The Upir and Nelapsi

The mainstays of rural Slovakian and Czech vampire folklore are known as upir or the parallel nelapsi, both of which are the revived and rotting corpses of the recently deceased. The upir is believed to be particularly troublesome because it's thought to have two hearts and two souls, and will suck the blood from its victims, often suffocating them with a crushing embrace.

What's worse, the upir not only spreads deadly disease, but it can kill with a glance from its evil eye. According to one report in the early 1700s, the people in a Bohemian village of what is now the Czech Republic drove a stake into the corpse of a suspected upir. The hideous creature merely laughed and thanked them for giving him a stick to fight off pesky dogs. The startled villagers quickly solved their vampiric dilemma by burning the corpse.

A unique addition to Bulgarian vampire lore is the ustrel, which is created from the souls of children born on Saturday but who pass away before being baptized. It's believed that the ustrel, in the invisible form of a spirit, can claw its way out of the grave to drain the blood from livestock and hide behind the horns or hind legs of its prey. The ustrel myth provides a seemingly logical explanation for a sudden loss of sheep and cattle to indeterminate causes and helps foster widespread belief in a variety of vampiric beings.

The Bulgarian Vampir

Among the most common legends of Bulgarian folklore are tales of the vampir, a deceased human who returns to life from the grave, maintaining every physical evidence of its former existence as a perfectly healthy human. So convincing is this rejuvenation that vampirs can safely move to areas where they aren't known and live a seemingly anonymous but normal existence by day, and create havoc with the living by night.

An unusual aspect of the Bulgarian myth is the orthodox religious perspective that the dead are believed to spend 40 days after their passing with their guardian angel traveling to the places they'd known in life before moving on to the spiritual world. If proper burial procedures burial weren't followed to the letter, the dead would be unable to find their way to the next life and would remain on earth as vampires. Other reasons for a probable vampiric rebirth are a life of sinful behavior or drunkenness, or even a sudden and violent death.

The Bosnian Lampir

The incarnation of the vampire in Bosnia is the lampir, which is thought primarily to be the harbinger of epidemics.

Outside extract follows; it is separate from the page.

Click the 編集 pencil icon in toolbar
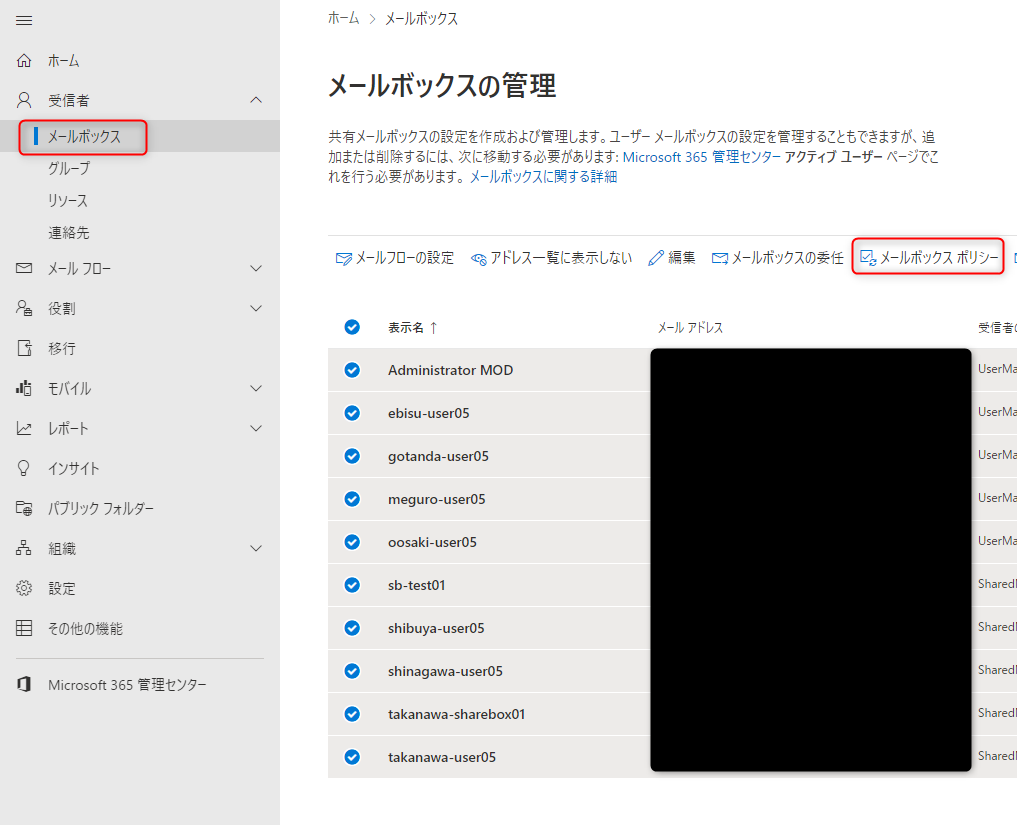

With no scientific understanding of the reasons or cures for deadly contagious diseases, the first to fall ill and perish is assumed to be at fault. The lampir crawls from its grave as a hideously rotting and disease-ridden corpse for the sole purpose of infecting and bringing grief to those who subsequently succumb and die of disease.

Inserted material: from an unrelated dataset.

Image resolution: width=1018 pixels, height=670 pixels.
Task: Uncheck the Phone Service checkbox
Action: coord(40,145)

It was reported that after the Austrians gained control of Bosnia from the Ottoman Empire in 1878 that the practice of exhuming and burning the corpses of suspected lampirs was widespread in the region — a practice the new regime took a decidedly dim view of.

The Russian Uppyr

As with many demonic legends throughout Europe, the Russian vampire, known as the uppyr, is closely linked to behavior that runs counter to religious piousness, and anyone branded a heretic or who strays outside the teachings of the Russian Orthodox Church is viewed as a prime candidate for vampirism.

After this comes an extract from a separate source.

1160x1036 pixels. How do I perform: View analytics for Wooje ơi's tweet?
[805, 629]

As with virtually all of the vampires of European lore, the uppyr is the decaying, reanimated remains of a corpse who refused to stay buried. The first written report of vampiric behavior was directed toward a wayward priest in 1078, about a century after Russia adopted Christianity, and became the documented genesis of religious connotations that remained entrenched in vampire lore for centuries.

It's interesting to note that practitioners of witchcraft or sorcery — in themselves highly suspect activities — could also become vampires. The implications were clear in the documentations that any activity outside the auspices of the Church would set one up for a ghastly vampiric fate.